L’une des molécules du nouveau matériau intègre une imitation de cette protéine qui active son récepteur connu sous le nom de Trkb, et l’équipe a découvert que les neurones pénètrent activement dans les grands pores et peuplent le nouveau biomatériau lorsque le signal mimétique est présent. Cela pourrait également créer un environnement dans lequel les neurones différenciés des cellules souches provenant de patients mûrissent avant la transplantation.
Maintenant que l’équipe a appliqué une preuve de concept aux neurones, Stupp pense qu’il pourrait désormais pénétrer d’autres domaines de la médecine régénérative en appliquant différentes séquences chimiques au matériau. De simples changements chimiques dans les biomatériaux leur permettraient de fournir des signaux pour une large gamme de tissus.
« Le cartilage et le tissu cardiaque sont très difficiles à régénérer après une blessure ou une crise cardiaque, et la plate-forme pourrait être utilisée pour préparer ces tissus in vitro à partir de cellules dérivées de patients », a déclaré Stupp. « Ces tissus pourraient ensuite être transplantés pour aider à restaurer les fonctions perdues.

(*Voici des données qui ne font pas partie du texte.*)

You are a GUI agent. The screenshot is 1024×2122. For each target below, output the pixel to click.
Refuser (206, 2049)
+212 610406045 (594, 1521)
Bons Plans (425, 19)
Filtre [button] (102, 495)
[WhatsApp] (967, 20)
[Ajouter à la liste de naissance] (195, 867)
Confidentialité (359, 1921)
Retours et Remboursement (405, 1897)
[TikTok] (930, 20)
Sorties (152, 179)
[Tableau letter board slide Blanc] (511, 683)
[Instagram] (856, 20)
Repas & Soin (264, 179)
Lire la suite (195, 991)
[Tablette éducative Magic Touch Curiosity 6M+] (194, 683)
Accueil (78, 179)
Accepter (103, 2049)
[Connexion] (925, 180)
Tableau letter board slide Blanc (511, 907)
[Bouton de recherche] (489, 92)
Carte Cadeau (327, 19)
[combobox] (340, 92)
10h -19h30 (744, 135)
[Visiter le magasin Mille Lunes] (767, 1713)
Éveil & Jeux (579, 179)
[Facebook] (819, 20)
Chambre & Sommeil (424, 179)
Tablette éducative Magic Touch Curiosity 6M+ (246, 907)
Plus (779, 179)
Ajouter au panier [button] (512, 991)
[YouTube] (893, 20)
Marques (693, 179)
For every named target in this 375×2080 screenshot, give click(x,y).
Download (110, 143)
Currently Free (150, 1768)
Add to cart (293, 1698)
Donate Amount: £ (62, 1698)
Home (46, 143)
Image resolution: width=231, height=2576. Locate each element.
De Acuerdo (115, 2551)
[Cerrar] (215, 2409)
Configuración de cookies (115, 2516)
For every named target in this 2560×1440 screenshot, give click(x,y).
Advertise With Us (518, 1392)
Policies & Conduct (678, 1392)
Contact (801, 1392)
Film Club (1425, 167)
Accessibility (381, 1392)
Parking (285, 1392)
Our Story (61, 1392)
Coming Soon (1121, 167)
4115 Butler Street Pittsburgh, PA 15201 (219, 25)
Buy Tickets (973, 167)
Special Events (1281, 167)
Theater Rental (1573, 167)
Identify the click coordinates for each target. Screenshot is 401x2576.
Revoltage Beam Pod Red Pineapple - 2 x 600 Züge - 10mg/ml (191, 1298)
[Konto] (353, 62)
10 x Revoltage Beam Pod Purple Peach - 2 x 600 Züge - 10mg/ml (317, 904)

Au-delà de ces interventions, les matériaux pourraient être utilisés pour construire des organoïdes pour découvrir des thérapies ou même directement implantés dans les tissus pour la régénération car ils sont biodégradables. »
Le travail a été soutenu par le Center for Regenerative Nanomedicine au Simpson Querrey Institute du Northwestern, des bourses de recherche supérieures par le biais de la National Science Foundation et une bourse de l’American Australian Association.
Le document est intitulé «Biomatériaux superstructurés formés par la dynamique d’échange et les interactions hôte-invité dans les polymères supramoléculaires».
La source:
Référence du journal:
Edelbrock, AN, et al. (2021) Biomatériaux superstructurés formés par la dynamique d’échange et les interactions hôte-invité dans les polymères supramoléculaires. Science avancée. doi.org/10.1002/advs.202004042.